Understanding workload identities - Amazon Bedrock AgentCore

Amazon Bedrock AgentCore is in preview release and is subject to change.

Understanding workload identities

Workload identities represent the digital identity of your agents within the AWS environment. They serve as a stable anchor point that persists across different deployment environments and authentication schemes, allowing agents to maintain consistent identity whether they're using IAM roles for AWS resource access, OAuth2 tokens for external service integration, or API keys for third-party tool access. The identity system abstracts the complexity of managing multiple credential types while providing a unified interface for authentication and authorization operations.

Workload identities integrate seamlessly with the broader AgentCore Identity framework, including the token vault for secure credential storage (see Secure credential storage), Resource credential providers for external service access (see Configure credential provider), and the AgentCore Identity directory for centralized management. For more information about the directory, see Understanding the agent identity directory.

How workload identities are created

Workload identities are created automatically in several scenarios and can also be created manually when needed. These identities are used to obtain workload access tokens that authorize agent access to credentials. For details about how workload identities are used in the authentication flow, see Get workload access token.

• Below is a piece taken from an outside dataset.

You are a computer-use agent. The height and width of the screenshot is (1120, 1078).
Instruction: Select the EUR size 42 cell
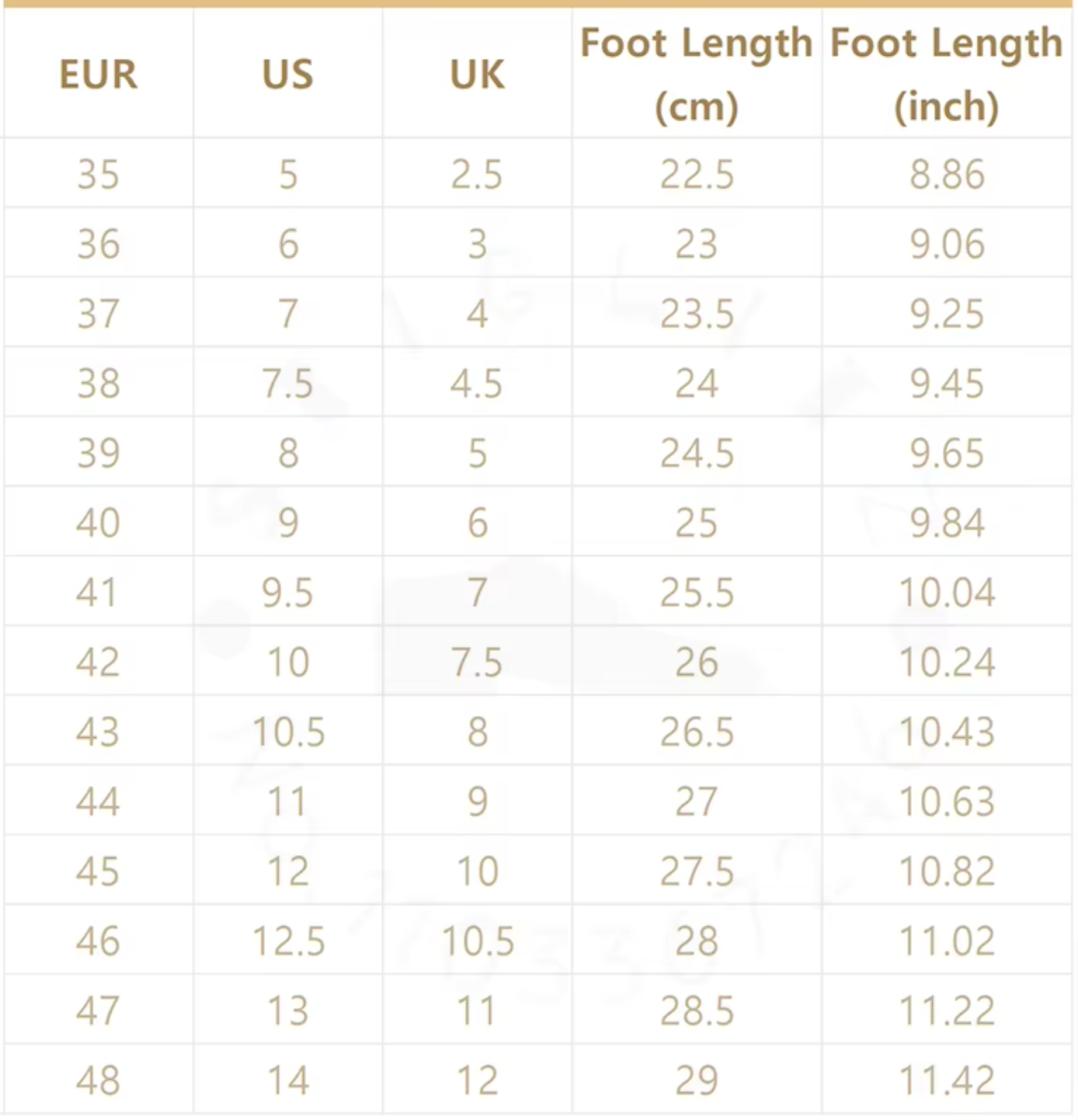[98, 663]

Automatic creation by Runtime and Gateway:

  • When you deploy an agent using AgentCore Runtime, a workload identity is automatically created and associated with your agent

  • AgentCore Gateway also creates workload identities automatically for agents deployed through the gateway service

  • These automatically created identities are managed by the service and include the necessary settings for your deployment environment

  • The workload identity ARN is returned in the deployment response and can be used for IAM policies and access control

Manual creation for custom deployments:

  • For agents not hosted by Runtime or Gateway (such as self-hosted or hybrid deployments), you can manually create workload identities

  • Use the CreateWorkloadIdentity API or AWS CLI to create identities for custom agent deployments

  • Manual creation gives you control over the identity name and metadata

  • This approach is ideal when you need specific identity names or are integrating with existing identity management systems

When to use each approach:

  • Use automatic creation when deploying through AgentCore Runtime or Gateway for simplified setup

  • Use manual creation when you need specific identity names or are deploying agents in non-standard environments

  • Manual creation is also useful for testing scenarios or when you need multiple identities for the same agent in different environments

Workload identities are used to obtain workload access tokens that authorize agent access to credentials. For details about how workload identities are used in the authentication flow, see Get workload access token.

Once you have created workload identities, you can use them to control access to credential providers. For information about implementing fine-grained access control, see Scope down access to credential providers by workload identity.